A sample display of the front end can be seen in Figure 1. As usual, there is a menu, a toolbar and the data. To present the data, the tool uses three thumbnails. The first, Event Graph, presents the events in a graphical way. On the left, a list of all processes that existed during the trace is presented. On the right, a scrollable graph displays the transitions that marked the time frame being displayed. A vertical transition means the flow of control has been passed to another entity. The color of the vertical line used for the transitions indicates the type of event that caused the transition. Blue is for a system call, grey for a trap and white for an interrupt. Horizontal lines indicate the time spent executing code belongs to the entity in the process list at the same height. A green line is for application code and an orange line is for kernel code.
In Figure 1, we can see that sh was running and a page fault occurred. Control was transfered to the kernel, which did some operations and then gave control back to sh. The latter executed for a while, then did a wait4 system call. This, in turn, gave control back to the kernel. After a couple of operations, the kernel decided to do a task switch and handed control to process 152, bzip2. While bzip2 was running, another trap occurred. Toward the end of the trace, we can see bzip2 made a system call to getpid, and on returning, continued executing.
Figure 2 presents a more interesting case. For illustration purposes, the trace portion was zoomed out; some icons overlap, but the meaning is fairly straightforward. Here, bzip2 tries to read something, but the kernel doesn't find it. bzip2 starts waiting for I/O (input/output) and the kernel schedules the idle task. Two milliseconds later, the hard disk sends an interrupt to signal that it finished reading (that's the icon with a chip and an exclamation mark with a 14 beside it, 14 being the IDE disk IRQ). bzip2 is then rescheduled, stops waiting for I/O and returns to its normal execution. Here, we can see exactly how much time bzip2 spent waiting for I/O and the exact chronology of events that led to it losing CPU control and regaining it. When trying to comprehend complex interactions between tasks, this type of information can make all the difference.
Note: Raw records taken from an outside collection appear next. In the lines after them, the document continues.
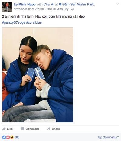121x141 pixels.
Task: Open Le Minh Ngoc's profile
Action: pos(25,4)
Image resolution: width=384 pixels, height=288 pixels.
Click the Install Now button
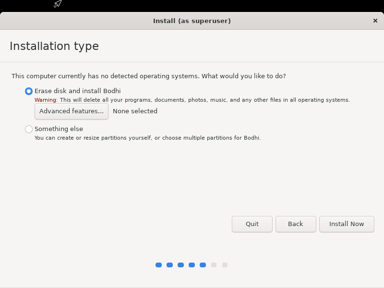347,224
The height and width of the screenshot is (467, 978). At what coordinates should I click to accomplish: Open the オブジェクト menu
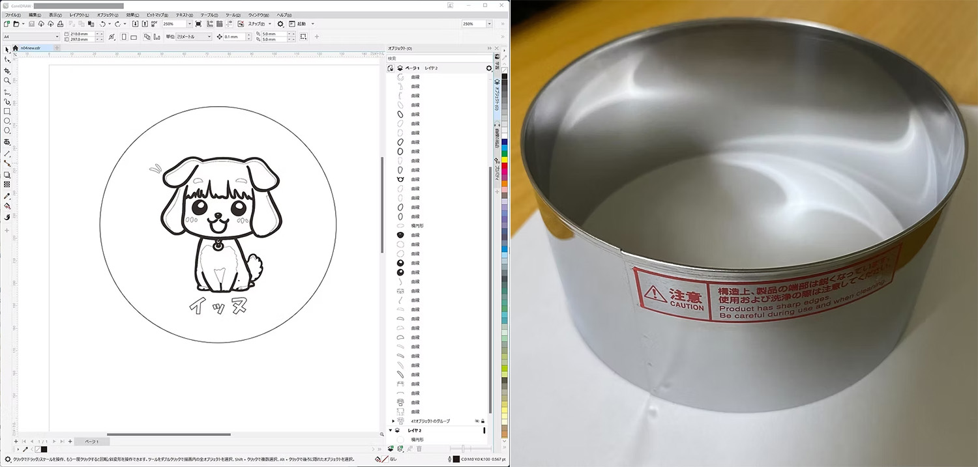[x=107, y=14]
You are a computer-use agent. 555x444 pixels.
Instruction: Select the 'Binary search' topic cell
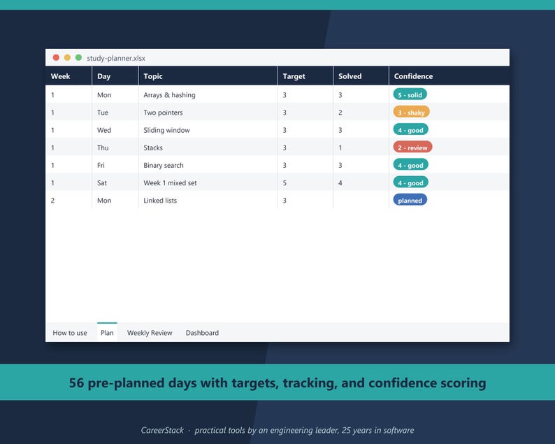(208, 165)
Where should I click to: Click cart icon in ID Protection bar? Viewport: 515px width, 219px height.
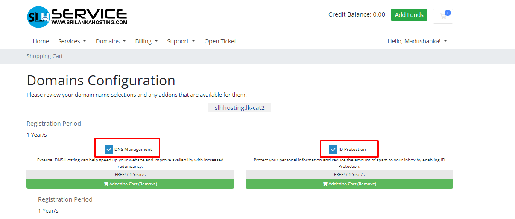[x=325, y=184]
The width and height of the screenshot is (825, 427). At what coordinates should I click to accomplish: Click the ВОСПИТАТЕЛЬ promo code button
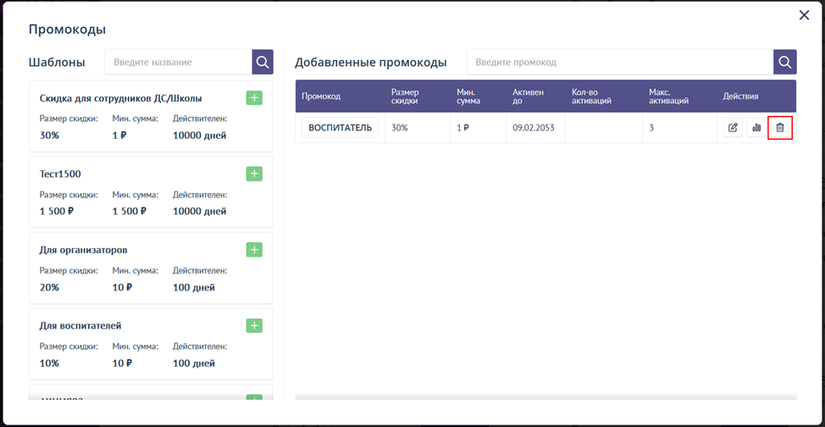[340, 128]
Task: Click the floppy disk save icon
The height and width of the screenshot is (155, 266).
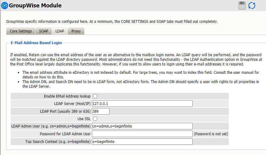Action: 242,5

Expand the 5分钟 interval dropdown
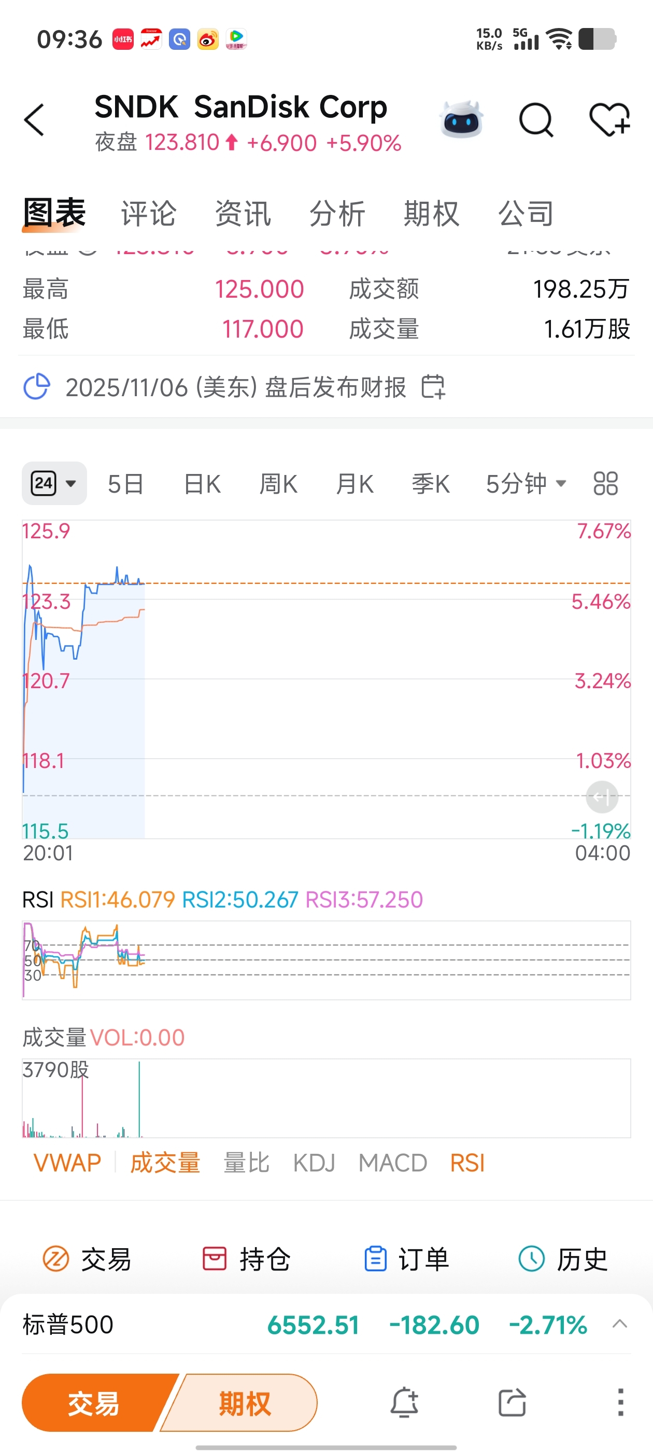click(x=526, y=484)
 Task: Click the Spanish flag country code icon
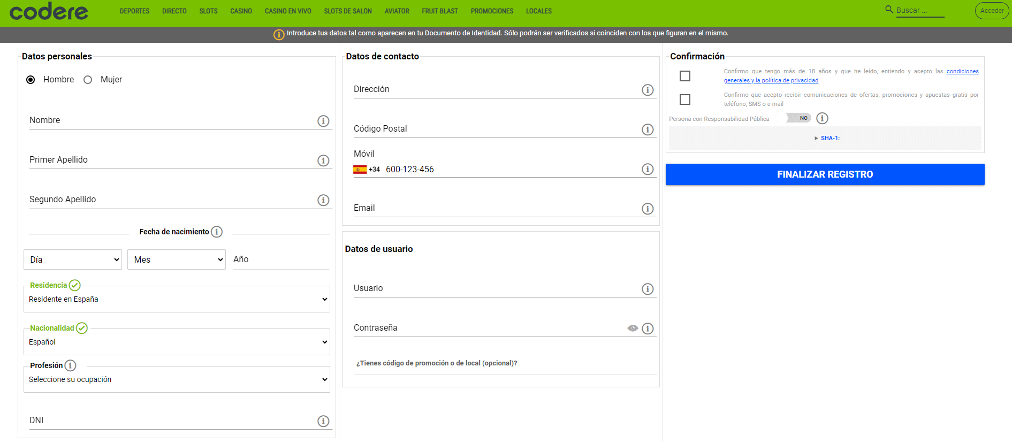360,170
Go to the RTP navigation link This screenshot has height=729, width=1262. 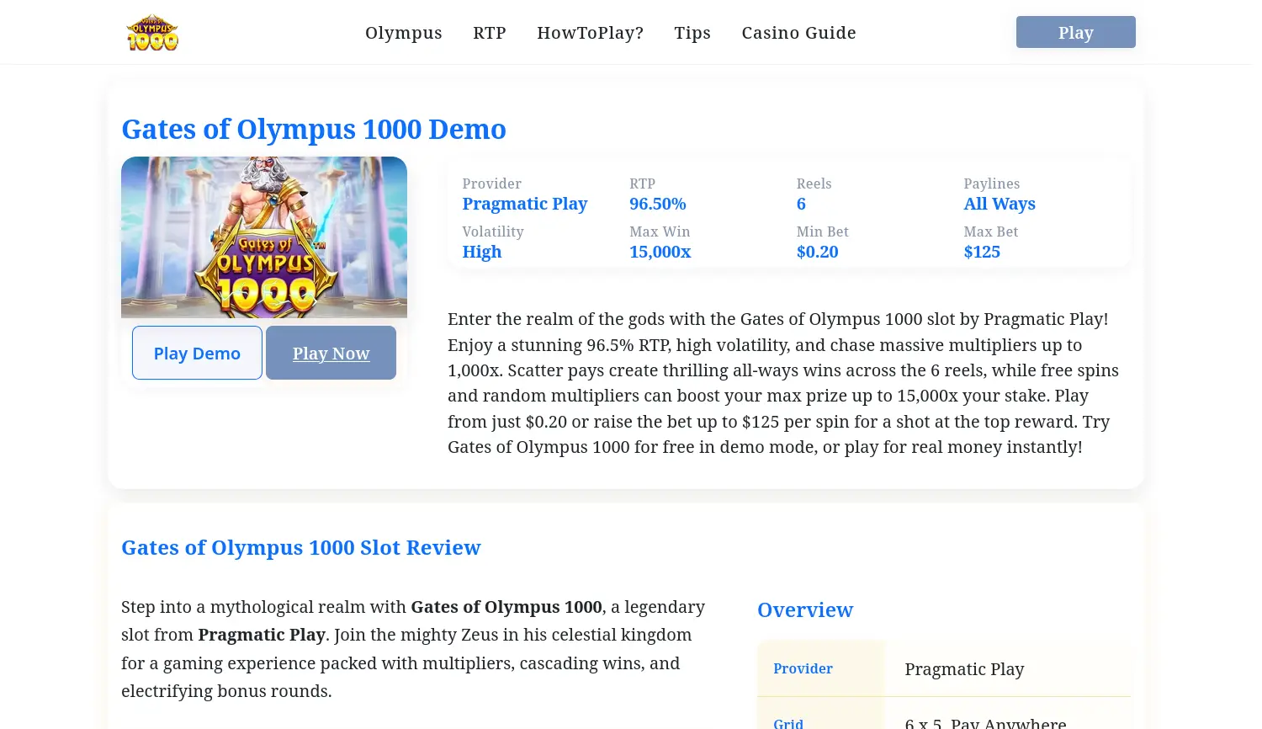(489, 33)
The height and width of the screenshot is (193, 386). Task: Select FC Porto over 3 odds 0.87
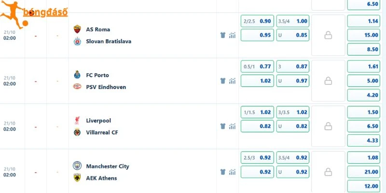click(293, 67)
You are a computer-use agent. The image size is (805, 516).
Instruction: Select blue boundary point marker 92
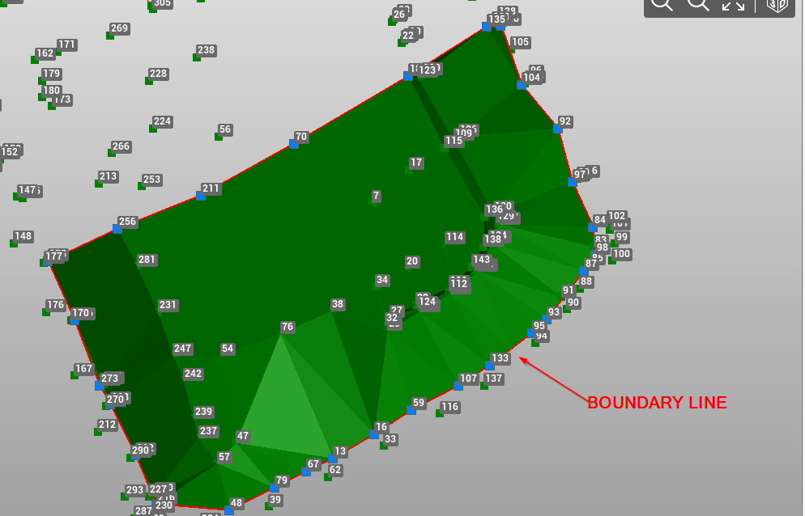(557, 129)

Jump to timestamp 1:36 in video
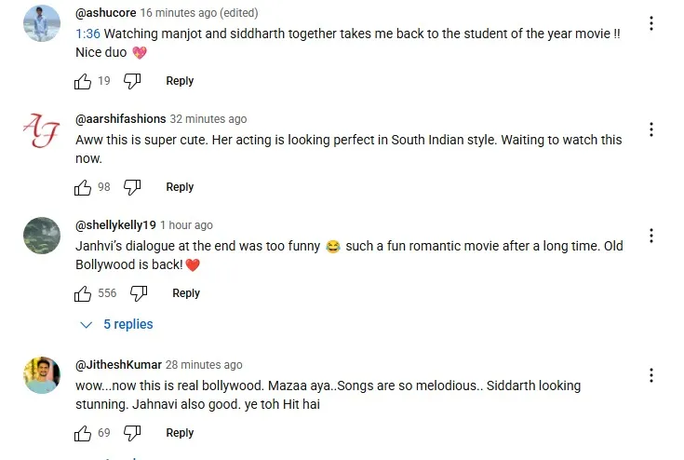tap(87, 34)
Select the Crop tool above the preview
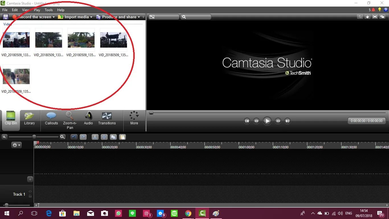 coord(360,17)
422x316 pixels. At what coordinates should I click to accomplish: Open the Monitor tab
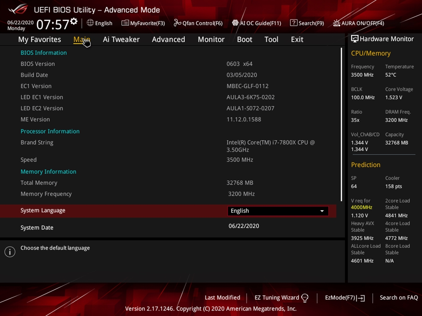coord(211,39)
Giving a different perspective, the second thumbnail, Process Analysis, provides us with an in-depth analysis of each process that existed during the trace and a global analysis of the system. Figure 3 presents a sample of this analysis. On the left, the process tree is presented. At the top of the tree lies the idle task (PID 0) which is presented as being The All Mighty. Since the idle task never does anything worth tracing, it is used to present data about the whole system: trace start time, trace end time, duration, time spent idle (idle was scheduled as running). Then the number of occurrences of key events is presented. Notice some events given here can't be accounted for by using the information in /proc.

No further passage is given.